Se abalanzó sobre él y lo besó con fuerza, tomando su mano y poniéndosela sobre el pecho. Era un hombre tan grande que tuvo que estirarse para cogerla, lo que le encantó. Apretándose contra él, notó su erección, dura contra su cuerpo.

—Dime que no has deseado esto —murmuró.

—Lo admito. He pensado en ello —musitó él.

Carrie se llevó los brazos a la espalda para desabrocharse el Terani. Comenzó a bajar la cremallera desde arriba, se volvió de espaldas y continuó hasta el final antes de quitarse el vestido. Se quedó ante él sólo en sujetador y braguitas. Se tocó.

—Dios mío, estoy empapada. Haz algo —susurró arrastrándolo a la cama. Por la ventana, se veía el museo iluminado por la noche, blanco como un iceberg.

—Es una mala idea —dijo Estes, empezando a desnudarse.

—Espantosa —repuso ella, coincidiendo con él.

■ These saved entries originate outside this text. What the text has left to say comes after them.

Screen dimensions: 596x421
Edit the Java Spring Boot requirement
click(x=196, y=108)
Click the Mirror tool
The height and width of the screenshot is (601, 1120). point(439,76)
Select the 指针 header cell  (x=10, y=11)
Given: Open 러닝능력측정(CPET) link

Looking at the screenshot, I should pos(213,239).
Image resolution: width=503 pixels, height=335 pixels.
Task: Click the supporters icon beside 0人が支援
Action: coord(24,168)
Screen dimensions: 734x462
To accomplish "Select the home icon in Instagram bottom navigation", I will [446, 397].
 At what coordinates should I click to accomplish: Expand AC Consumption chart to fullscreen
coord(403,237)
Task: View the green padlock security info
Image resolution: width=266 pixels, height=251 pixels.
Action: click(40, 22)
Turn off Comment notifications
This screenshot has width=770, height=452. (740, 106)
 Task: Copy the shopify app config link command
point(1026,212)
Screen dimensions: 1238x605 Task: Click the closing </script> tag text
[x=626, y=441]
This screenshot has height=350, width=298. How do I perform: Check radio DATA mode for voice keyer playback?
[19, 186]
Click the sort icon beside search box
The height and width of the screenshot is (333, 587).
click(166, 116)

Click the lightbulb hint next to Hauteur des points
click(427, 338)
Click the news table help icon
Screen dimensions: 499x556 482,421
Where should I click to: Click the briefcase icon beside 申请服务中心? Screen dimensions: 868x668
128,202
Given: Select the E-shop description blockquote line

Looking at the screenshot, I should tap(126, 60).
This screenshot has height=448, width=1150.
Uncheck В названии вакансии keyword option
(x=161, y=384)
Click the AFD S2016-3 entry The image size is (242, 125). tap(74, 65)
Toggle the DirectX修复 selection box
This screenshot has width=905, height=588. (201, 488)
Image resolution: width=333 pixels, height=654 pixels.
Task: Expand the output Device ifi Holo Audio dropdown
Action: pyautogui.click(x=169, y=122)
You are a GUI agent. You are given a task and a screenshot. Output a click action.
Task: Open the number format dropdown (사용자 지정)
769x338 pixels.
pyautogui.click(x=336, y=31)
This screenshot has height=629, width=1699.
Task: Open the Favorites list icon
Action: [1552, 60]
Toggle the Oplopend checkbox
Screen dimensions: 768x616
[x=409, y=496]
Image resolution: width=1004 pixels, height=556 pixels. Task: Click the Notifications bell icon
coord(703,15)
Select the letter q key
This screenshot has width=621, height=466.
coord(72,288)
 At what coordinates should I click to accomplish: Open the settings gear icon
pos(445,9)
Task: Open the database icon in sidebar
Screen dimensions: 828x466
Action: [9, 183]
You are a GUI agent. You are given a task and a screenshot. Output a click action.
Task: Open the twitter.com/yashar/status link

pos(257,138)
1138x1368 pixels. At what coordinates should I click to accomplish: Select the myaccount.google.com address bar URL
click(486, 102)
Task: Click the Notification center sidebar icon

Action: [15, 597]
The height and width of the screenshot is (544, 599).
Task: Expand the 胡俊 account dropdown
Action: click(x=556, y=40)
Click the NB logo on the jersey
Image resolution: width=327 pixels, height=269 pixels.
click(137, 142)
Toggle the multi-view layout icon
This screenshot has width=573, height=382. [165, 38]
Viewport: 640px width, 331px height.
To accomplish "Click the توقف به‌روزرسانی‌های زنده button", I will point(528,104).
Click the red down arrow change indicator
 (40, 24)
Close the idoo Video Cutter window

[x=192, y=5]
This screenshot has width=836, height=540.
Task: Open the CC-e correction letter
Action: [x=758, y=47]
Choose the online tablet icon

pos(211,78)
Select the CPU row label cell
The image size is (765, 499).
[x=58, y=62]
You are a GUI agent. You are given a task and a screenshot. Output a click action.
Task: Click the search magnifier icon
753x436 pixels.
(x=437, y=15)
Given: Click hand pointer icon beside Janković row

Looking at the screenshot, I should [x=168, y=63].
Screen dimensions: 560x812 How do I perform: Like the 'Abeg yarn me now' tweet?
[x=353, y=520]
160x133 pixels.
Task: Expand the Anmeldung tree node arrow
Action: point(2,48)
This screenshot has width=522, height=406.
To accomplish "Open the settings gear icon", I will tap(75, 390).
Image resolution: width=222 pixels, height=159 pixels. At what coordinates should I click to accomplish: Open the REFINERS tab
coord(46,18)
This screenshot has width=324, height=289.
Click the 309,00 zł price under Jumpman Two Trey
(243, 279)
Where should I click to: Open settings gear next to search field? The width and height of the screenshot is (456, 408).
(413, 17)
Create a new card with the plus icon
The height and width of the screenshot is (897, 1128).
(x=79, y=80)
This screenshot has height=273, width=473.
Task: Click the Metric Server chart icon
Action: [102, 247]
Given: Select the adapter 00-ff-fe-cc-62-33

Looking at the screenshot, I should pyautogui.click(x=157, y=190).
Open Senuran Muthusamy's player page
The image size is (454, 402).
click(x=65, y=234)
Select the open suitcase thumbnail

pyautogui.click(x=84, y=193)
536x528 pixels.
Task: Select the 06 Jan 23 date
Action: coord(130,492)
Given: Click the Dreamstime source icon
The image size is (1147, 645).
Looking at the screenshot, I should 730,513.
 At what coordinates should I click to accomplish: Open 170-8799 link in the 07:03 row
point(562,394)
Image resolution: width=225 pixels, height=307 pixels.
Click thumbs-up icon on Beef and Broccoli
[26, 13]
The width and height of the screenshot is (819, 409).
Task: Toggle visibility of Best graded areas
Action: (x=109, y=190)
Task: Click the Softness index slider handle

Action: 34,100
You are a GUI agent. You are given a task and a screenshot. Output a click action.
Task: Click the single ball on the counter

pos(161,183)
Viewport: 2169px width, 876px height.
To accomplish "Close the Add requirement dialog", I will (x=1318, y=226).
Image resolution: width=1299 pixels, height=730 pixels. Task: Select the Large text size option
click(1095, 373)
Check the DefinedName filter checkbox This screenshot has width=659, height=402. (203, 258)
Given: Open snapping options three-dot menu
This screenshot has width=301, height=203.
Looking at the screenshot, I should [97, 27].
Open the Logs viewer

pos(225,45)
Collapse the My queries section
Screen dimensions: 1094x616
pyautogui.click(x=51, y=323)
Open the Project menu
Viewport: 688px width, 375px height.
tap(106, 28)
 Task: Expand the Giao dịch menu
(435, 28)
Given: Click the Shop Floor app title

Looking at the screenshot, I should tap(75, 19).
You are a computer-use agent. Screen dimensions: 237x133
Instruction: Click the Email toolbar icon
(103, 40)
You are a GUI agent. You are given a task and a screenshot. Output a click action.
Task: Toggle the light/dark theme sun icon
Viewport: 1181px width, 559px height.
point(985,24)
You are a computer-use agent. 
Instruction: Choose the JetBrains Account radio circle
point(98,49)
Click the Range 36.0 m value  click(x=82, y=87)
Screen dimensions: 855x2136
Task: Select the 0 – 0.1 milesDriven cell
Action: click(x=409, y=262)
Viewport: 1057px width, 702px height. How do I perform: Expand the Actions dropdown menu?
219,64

—Voy a lamentar esto. Ambos lo lamentaremos —prosiguió él con la corbata y la camisa a medio quitar.

—Lo sé.

—No lo haré. No puedo —declaró Estes, deteniéndose, quedándose allí parado mientras miraba por la ventana.

—Si no me deseas, dilo y lo dejamos ahora —dijo Carrie desabrochándose el sujetador y liberando sus pechos. Se tumbó sobre la cama, elevó las caderas y se quitó las braguitas—. Pero estoy harta de estar viva a medias —susurró—. ¿Tú no? ¿O acaso la vista desde las buenas localidades es maravillosa?

—Eres un demonio —replicó él, quitándose los pantalones y los calzoncillos y colocándose encima de ella.

—Última oportunidad para decir no —susurró Carrie, cogiéndole el pene para guiarlo hacia su interior. A pesar de lo mucho que pesaba, le rodeó las caderas con las piernas y se estrechó contra él.

—Oh, Dios mío —Carrie dejó escapar un grito ahogado cuando él la penetró—. Ha sido una eternidad.